GET /api/v1/audit/replay?contextType=CASE&contextId={caseId}&from=2024-01-01&to=2025-06-01&page=1&limit=100
Authorization: Bearer <jwt> (AUDITOR role)

Response 200:
{
  "contextType": "CASE",
  "contextId": "case-uuid",
  "events": [
    { "eventId": 14200, "timestamp": "2025-06-01T10:00:00Z", "eventType": "STATE_TRANSITION", "action": "CREATED → ASSIGNED", "actor": "System" },
    { "eventId": 14201, "timestamp": "2025-06-01T10:05:00Z", "eventType": "MODULE_INVOCATION", "action": "Name Screening completed", "actor": "System" },
    { "eventId": 14250, "timestamp": "2025-06-01T13:00:00Z", "eventType": "DECISION", "action": "APPROVED", "actor": "Jane Doe (KYC Analyst)", "payload": { "rationale": "..." } }
  ],
  "summary": {
    "totalEvents": 52,
    "decisions": [{ "type": "APPROVED", "actor": "Jane Doe", "configVersion": "1.0.3" }],
    "moduleInvocations": 3,
    "stateTransitions": 8
  }
}

4.3 Export Audit Package

POST /api/v1/audit/export
Authorization: Bearer <jwt> (AUDITOR role)

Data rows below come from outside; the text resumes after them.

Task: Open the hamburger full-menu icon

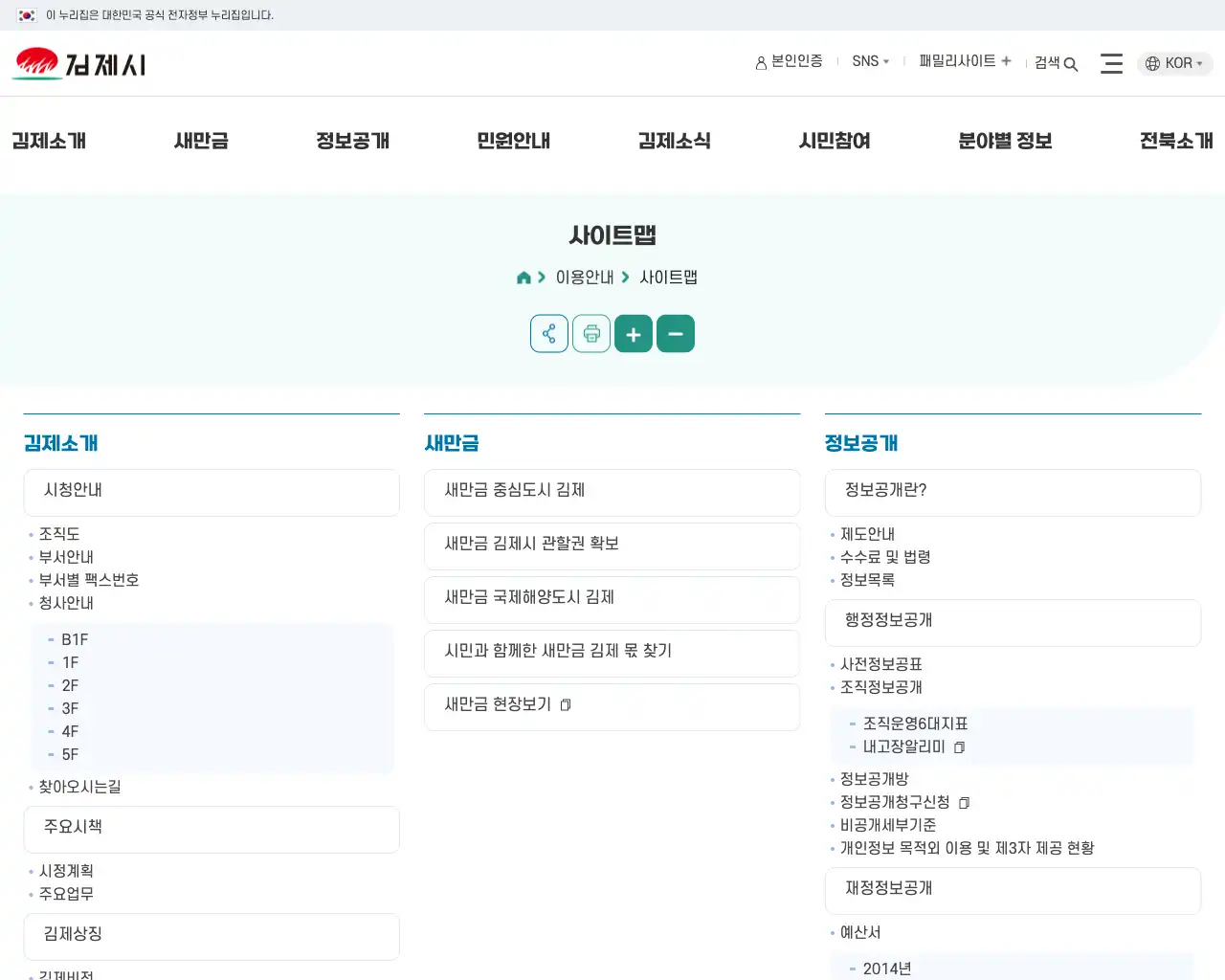Action: pyautogui.click(x=1111, y=63)
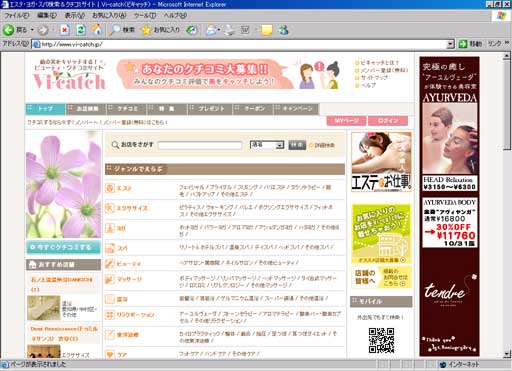Go to the Home icon in toolbar
Viewport: 512px width, 371px height.
point(97,30)
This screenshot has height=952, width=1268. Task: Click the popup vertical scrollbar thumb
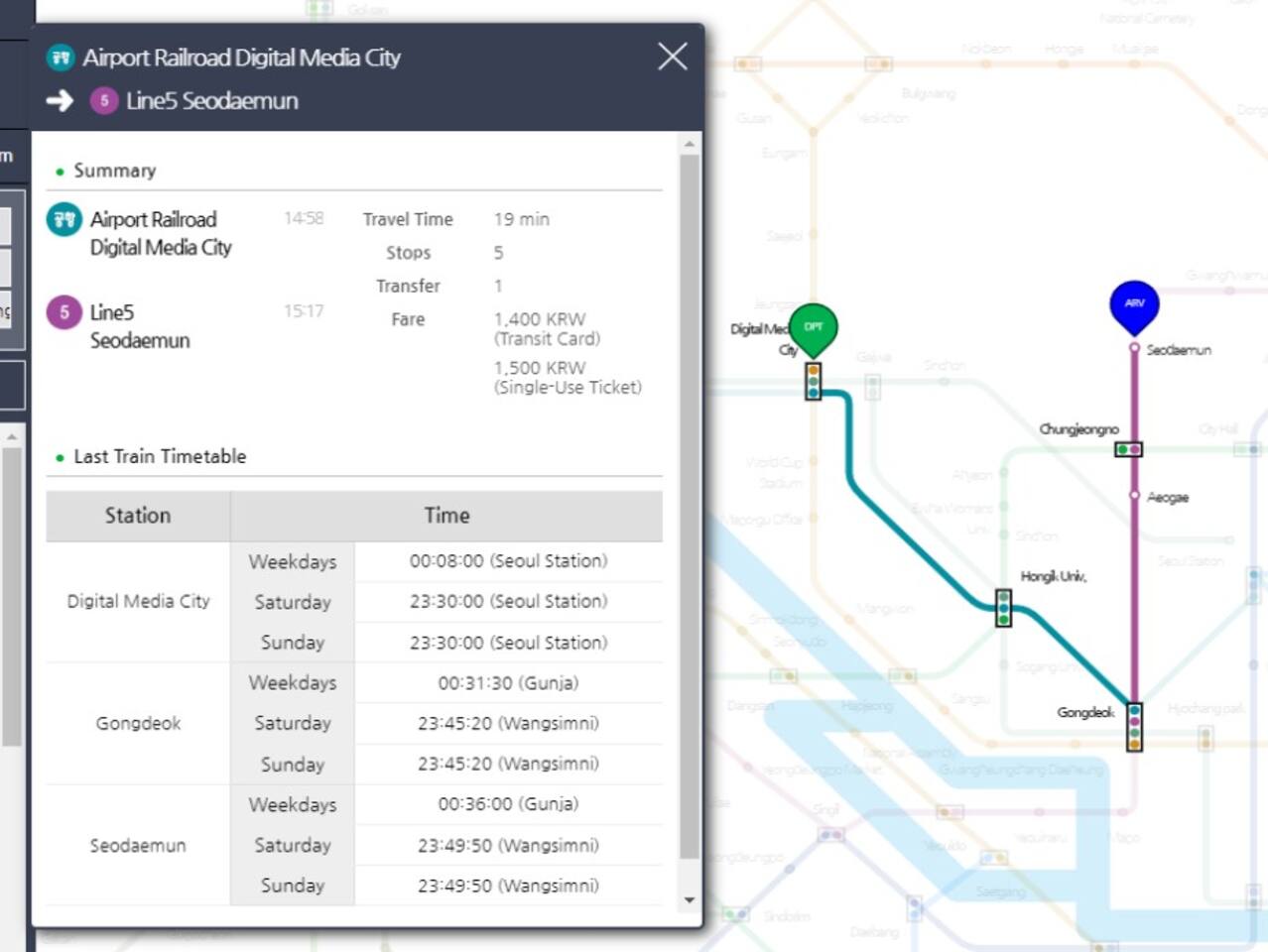point(689,506)
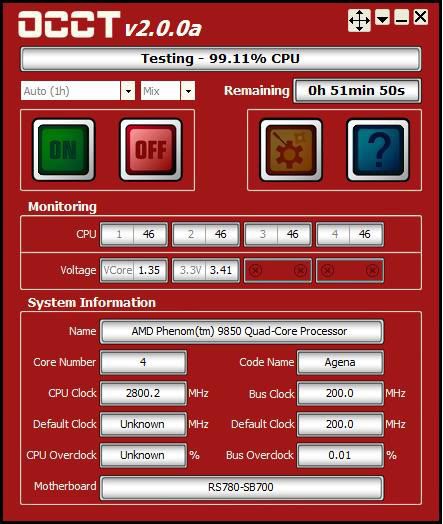Open help with the blue question mark icon
The height and width of the screenshot is (524, 443).
(378, 150)
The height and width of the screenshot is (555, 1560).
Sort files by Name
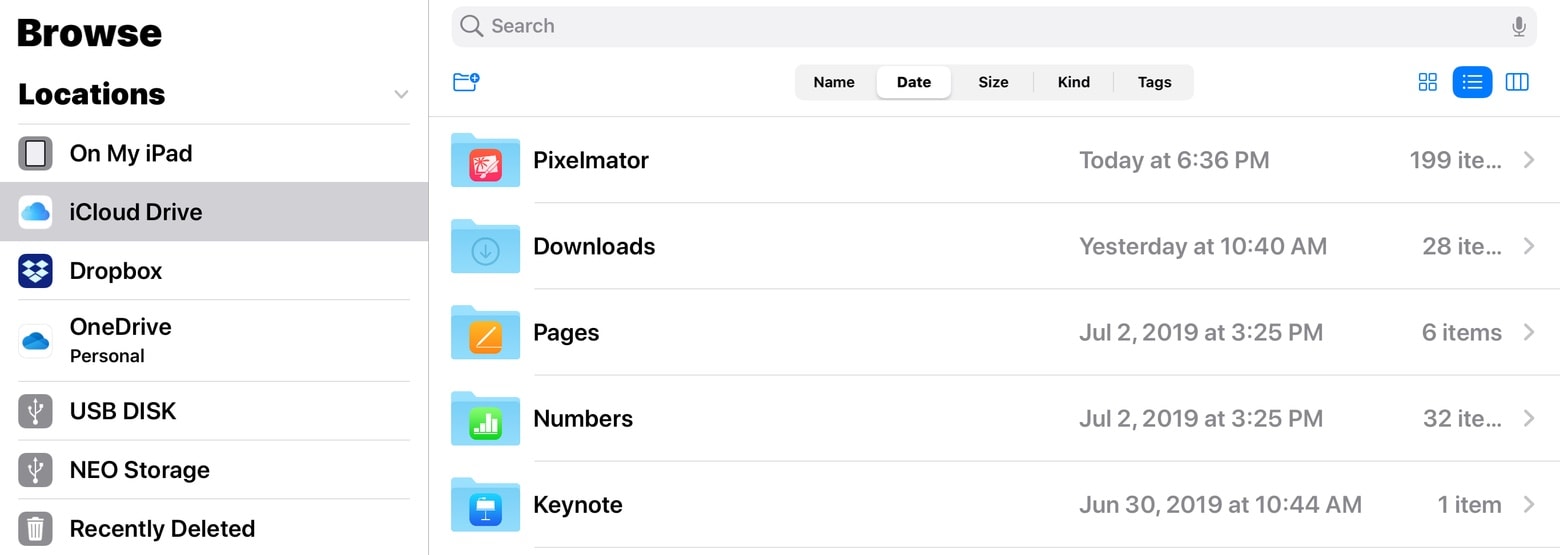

Request: { "contextType": "CASE", "contextId": "uuid", "format": "PDF" }
Response 200: Binary PDF with full reconstruction.

---

5. Segregation of Duties

Enforced at the application layer:

Rule	Enforcement
Case creator ≠ approver	Checked on decision: if case.createdBy == requestingUser → 403 Forbidden
Analyst ≠ FCC reviewer for same case	Checked on review: if case.lastAnalyst == requestingUser → 403 Forbidden
Auditor = read-only	Role has no POST/PATCH/DELETE permissions on any domain endpoint
Override requires secondary approval	Override decision creates PENDING_REVIEW task for second approver

All SoD violations are logged as audit events with eventType=DECISION, action="SoD VIOLATION ATTEMPT", payload={actor, attemptedAction, blockedAt}.

---

6. Retention

• Active: 7 years from event timestamp (NFR-C01). Partitioned by month.
• Archived: After 7 years, partition detached and moved to cold storage. Retrievable within 30 days.
• Deletion: Never automatically deleted. Manual deletion requires break-glass procedure with dual approval.

---

Spec validated against PRD v1.0 requirements FR-AU-01 through FR-AU-03.